Chicagoland

New center will study consecrated life

By Michelle Martin
Sunday, February 22, 2015

This is a unique moment in the life of the church for people in consecrated life, said Religious of the Sacred Heart Sister Maria Cimperman, director of the new Center for the Study of Consecrated Life at Catholic Theological Union, located in the city’s Hyde Park neighborhood.

Pope Francis, a member of a religious order himself, called for a special Year of Consecrated Life to focus on the gifts it brings, said Cimperman, who spoke at the center’s launch on Feb. 12. The year comes at a time when religious vocations, especially in the Western church, are falling, and many religious institutes are consolidating or dying out.

That doesn’t mean that various religious congregations have no more contributions to make, she said.

“We are not alone in realizing that some things are dying and will have to change,” she said. “We have something to offer if we but dare.”

Those gifts include hope and encounter, said Cimperman, who also is an associate professor of Catholic theological ethics at CTU. In addition to working on areas of contemporary religious life, her scholarship is at the intersection of moral theology, social ethics and spirituality.

“Hope allows us to reshape our reality in a particular way,” she said, noting that doing so requires a clear-eyed perception of reality as it exists. “The reality towards which hope leans is the wounded heart of humanity and the wounded earth. We actually only lament because we have hope. We lament because we believe that the future can be different from what the reality is.”

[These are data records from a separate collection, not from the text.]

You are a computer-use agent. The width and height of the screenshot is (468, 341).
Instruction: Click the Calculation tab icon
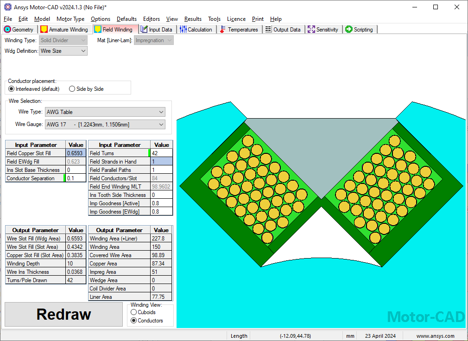(183, 29)
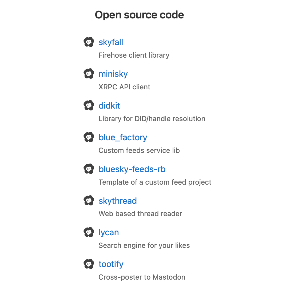Click the icon next to blue_factory
The height and width of the screenshot is (294, 294).
pyautogui.click(x=89, y=137)
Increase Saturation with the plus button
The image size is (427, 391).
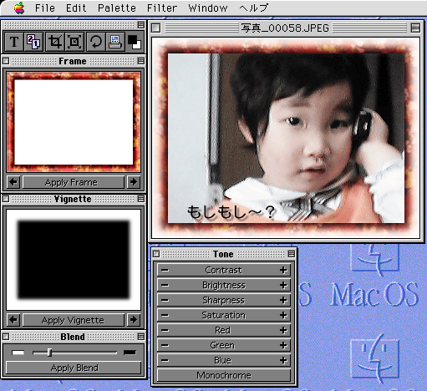[x=283, y=315]
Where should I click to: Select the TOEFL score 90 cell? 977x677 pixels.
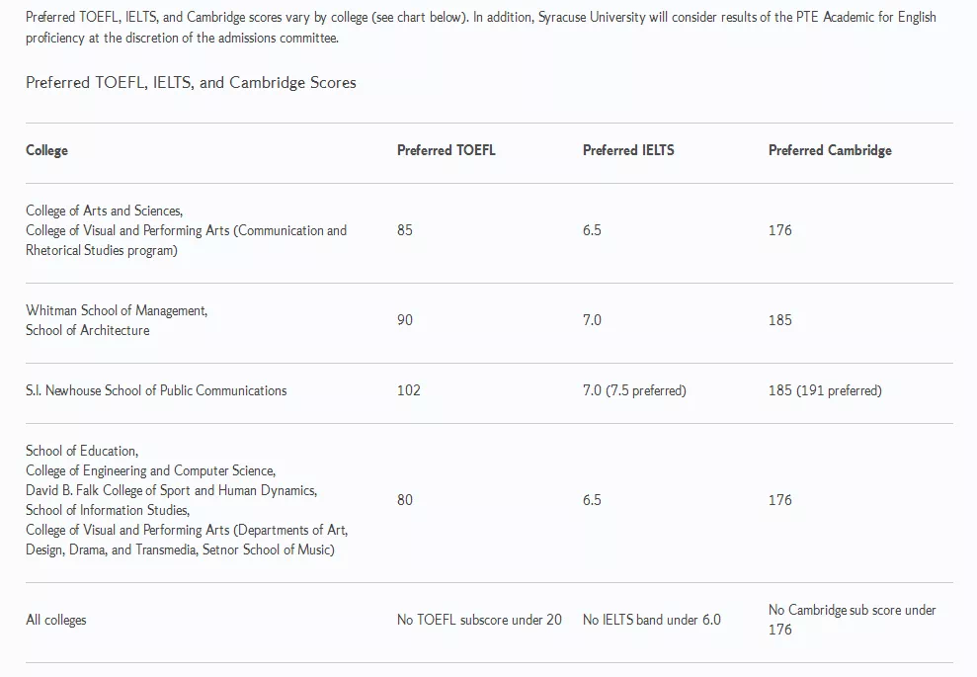(x=405, y=320)
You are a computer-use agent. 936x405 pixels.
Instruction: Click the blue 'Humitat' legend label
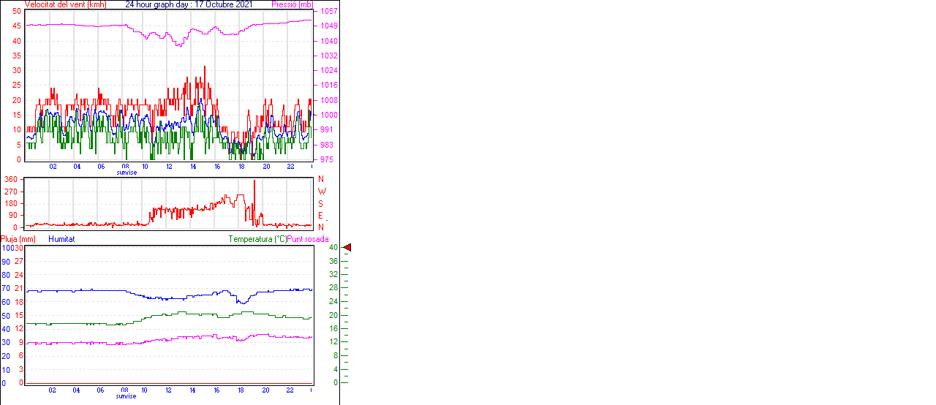(x=61, y=239)
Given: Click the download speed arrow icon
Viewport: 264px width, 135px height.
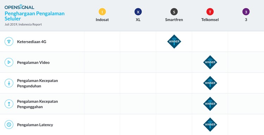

Passionist Father Robert Schreiter, a theology professor at CTU, also spoke at the launch event. While this is a time of flux for religious life in the church, that doesn’t preclude hope. The average lifespan of a religious community is 200 years, he said, and two-thirds of the religious institutes active at the time of the Council of Trent in the mid-16th century have since disappeared.

“We may be living in a time of contraction,” he said. “Are we living in a time of upheaval? Yes.”

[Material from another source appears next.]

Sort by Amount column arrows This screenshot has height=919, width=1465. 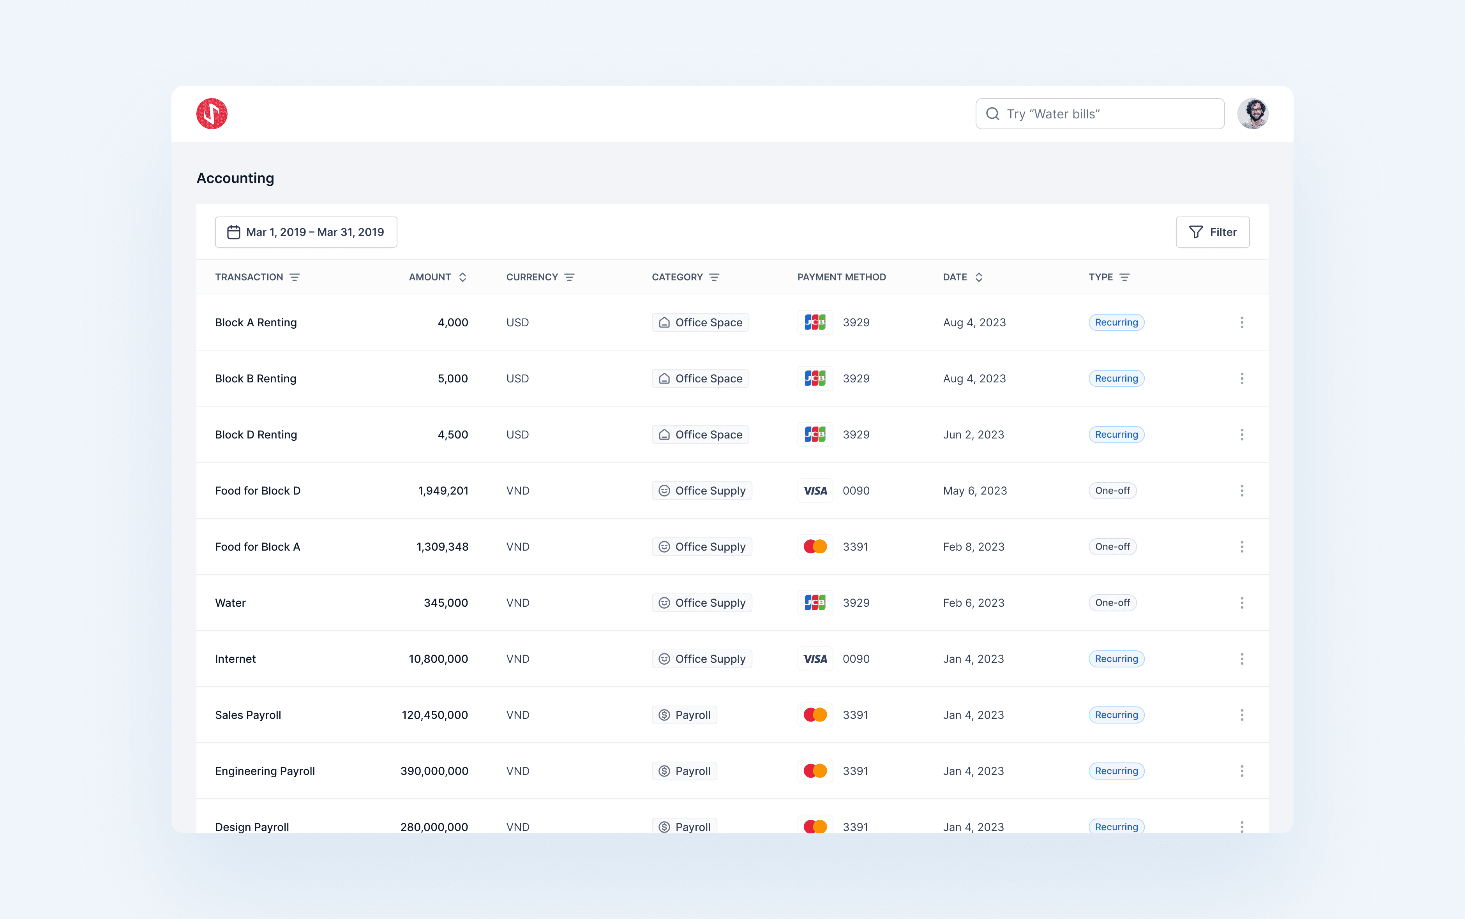click(463, 277)
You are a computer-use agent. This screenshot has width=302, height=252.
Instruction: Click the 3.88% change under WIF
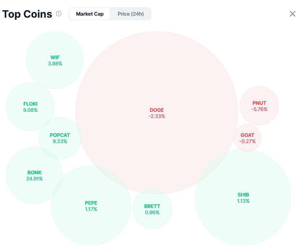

But new communities are being born to meet the needs of the current time, he said, and existing communities are finding themselves shifting to greater emphasis on the global south. There are now more Jesuits in India than in the United States, he said, and 1,000 of the 7,000 members of the Society of the Divine Word are in Indonesia.

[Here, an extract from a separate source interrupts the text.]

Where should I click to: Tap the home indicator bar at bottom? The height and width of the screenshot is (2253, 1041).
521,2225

At the same time, the world is changing, not just with the advent of social media around the world, but also with global migration, urbanization and climate change.

Religious institutes have valuable experience for the way the world is now, both in terms of bringing cultures together — sometimes with members of two disparate cultures coming together to work in a third culture — and with interreligious dialogue, as men and women religious have often worked in environments where Christianity is not the dominant religion.

Religious life is the form of consecrated life that most Catholics are likely to be familiar with, although there are several other forms. “Consecrated life” is used to describe a stable way of life, recognized by the church and characterized by a constant search to conform oneself to the life of Jesus Christ. In religious life, members are drawn to a particular spirituality and charism and express their dedication through the profession of the public vows of poverty, chastity and obedience.

“Religious communities are a vital presence in today’s global Catholic Church,” Cimperman said. “With new forms of consecrated life also emerging, there is a compelling need for a center where the theology, spirituality and history of religious and consecrated life can be studied, and where collaboration, dialogue and creativity will yield valuable resources for these communities worldwide.”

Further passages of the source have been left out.